Pembersihan sampah di pesisir Marunda, Cilincing, Jakarta, 12 September 2025. Kementerian Kelautan dan Perikanan (KKP) memperkirakan sekitar 20 juta ton sampah mencemari laut Indonesia setiap tahun, dengan 16 juta ton berasal dari daratan dan 4 juta ton dari aktivitas di laut. Sampah ini mengancam ekosistem laut dan sumber daya perikanan melalui eutrofikasi dan mikroplastik, sehingga KKP menargetkan laut bebas sampah pada tahun 2029. Tempo/Martin Yogi Pardamean
Setelah dua bulan, para peneliti menganalisis DNA dari setiap biofilm yang terbentuk. Mereka juga memeriksa mikroba bebas di air serta kondisi lingkungan seperti pH dan temperatur. Tujuan utamanya adalah untuk mengetahui lokasi atau material yang paling efektif dalam menumbuhkan kelompok mikroba.

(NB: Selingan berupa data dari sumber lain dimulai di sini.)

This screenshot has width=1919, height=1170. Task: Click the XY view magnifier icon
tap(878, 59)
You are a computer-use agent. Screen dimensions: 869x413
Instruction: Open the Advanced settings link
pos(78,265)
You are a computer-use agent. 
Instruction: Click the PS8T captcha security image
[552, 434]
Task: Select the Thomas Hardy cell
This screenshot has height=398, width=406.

Hasil penelitian menunjukkan bahwa lokasi memiliki pengaruh yang lebih besar dibanding jenis material. Lokasi limbah rumah sakit memiliki jumlah bakteri paling tinggi, namun keragamannya rendah. Di sisi lain, sampel di hilir dan laut memiliki komunitas mikroba yang lebih kaya, meskipun tidak sepadat di sumber limbah.

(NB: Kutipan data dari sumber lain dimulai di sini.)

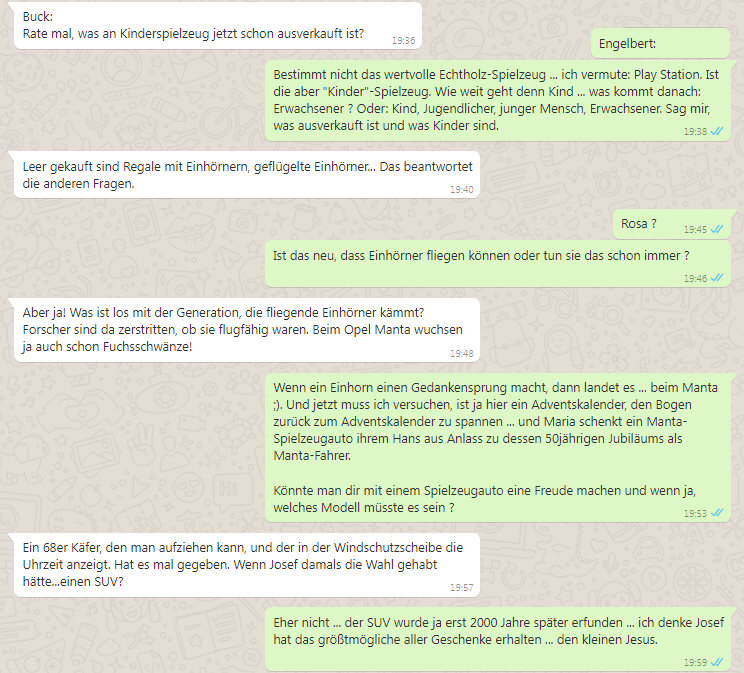Click read receipt ticks at 19:46
Viewport: 744px width, 673px height.
[x=717, y=278]
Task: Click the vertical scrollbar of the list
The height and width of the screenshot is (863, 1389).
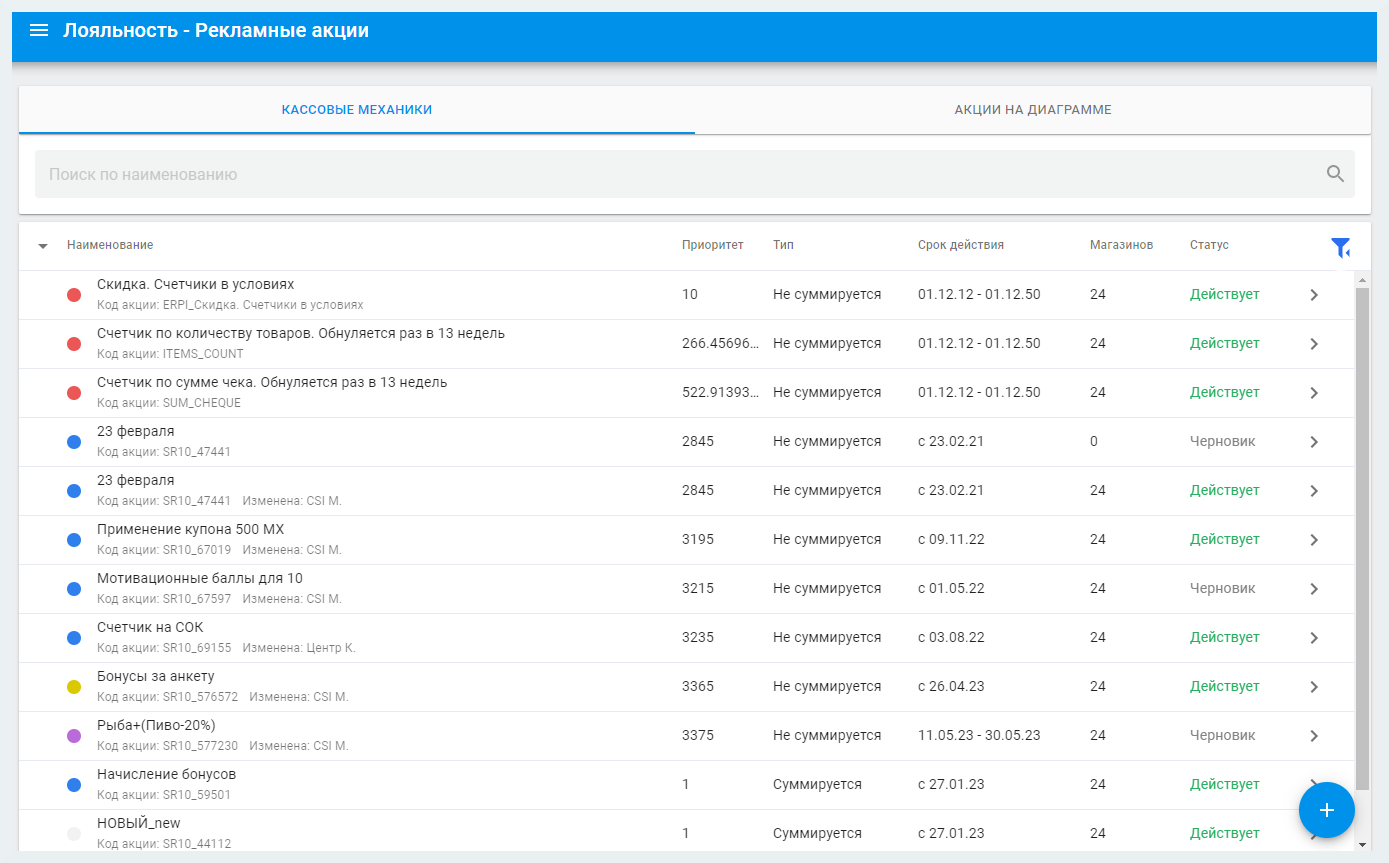Action: pyautogui.click(x=1362, y=540)
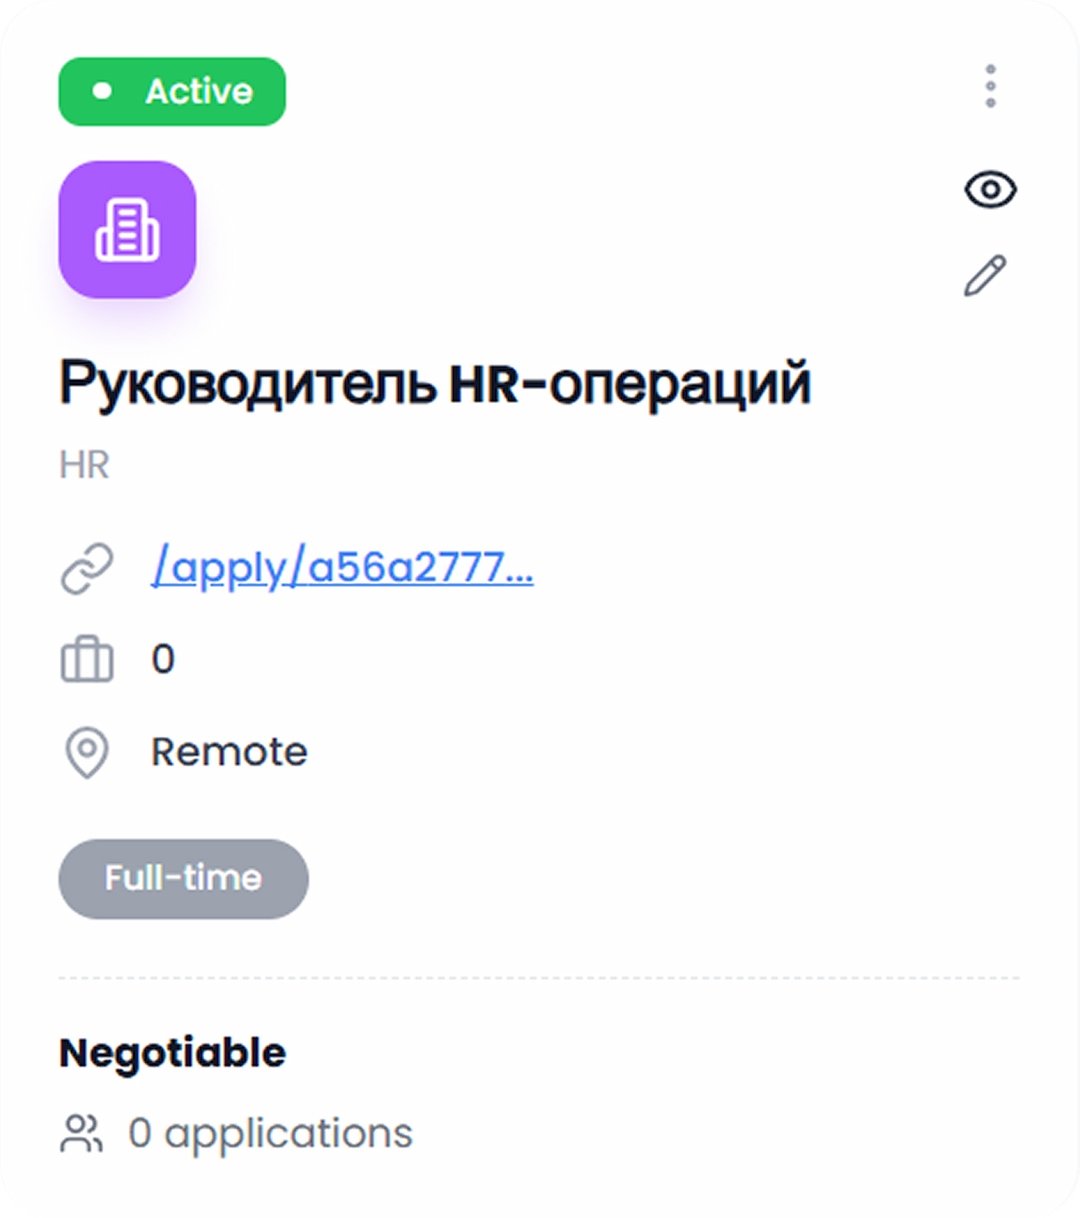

Patogen, yaitu mikroba penyebab penyakit, muncul di semua material, tetapi polanya berubah sesuai jarak. Beberapa kelompok bakteri menurun di hilir, sedangkan yang lain justru meningkat dalam biofilm—bukan di air bebas. Kelompok mikroba yang meningkat antara lain Flavobacteriia, Fusobacteriia, Mollicutes, dan Sphingobacteriia. Jenis-jenis ini menyebabkan penyakit pada ikan dan memiliki ketahanan terhadap berbagai kelas antibiotik.
Lonjakan Gen Resistensi pada Mikroba
Mikroplastik membawa lebih dari 100 urutan gen resistensi obat, jauh lebih banyak dibanding kayu, kaca, atau mikroba bebas di air. Sampah berukuran mini itu mempercepat pertukaran gen horizontal, proses ketika mikroba saling berbagi gen di dalam lingkungan biofilm yang padat dan rapat. Permukaan plastik juga memerangkap antibiotik sehingga menciptakan ‘hotspot’ kecil yang mendukung bakteri kebal.
Jumlah gen resistensi justru meningkat di hilir. Alih-alih berkurang, resistensi terhadap aminoglikosida, tetrasiklin, oksazolidinon, dan kelas obat lain lebih tinggi ketika mikroba mendekat laut. Para peneliti menduga bahwa limpasan pertanian, residu antibiotik, dan zat kimia berperan dalam pola ini.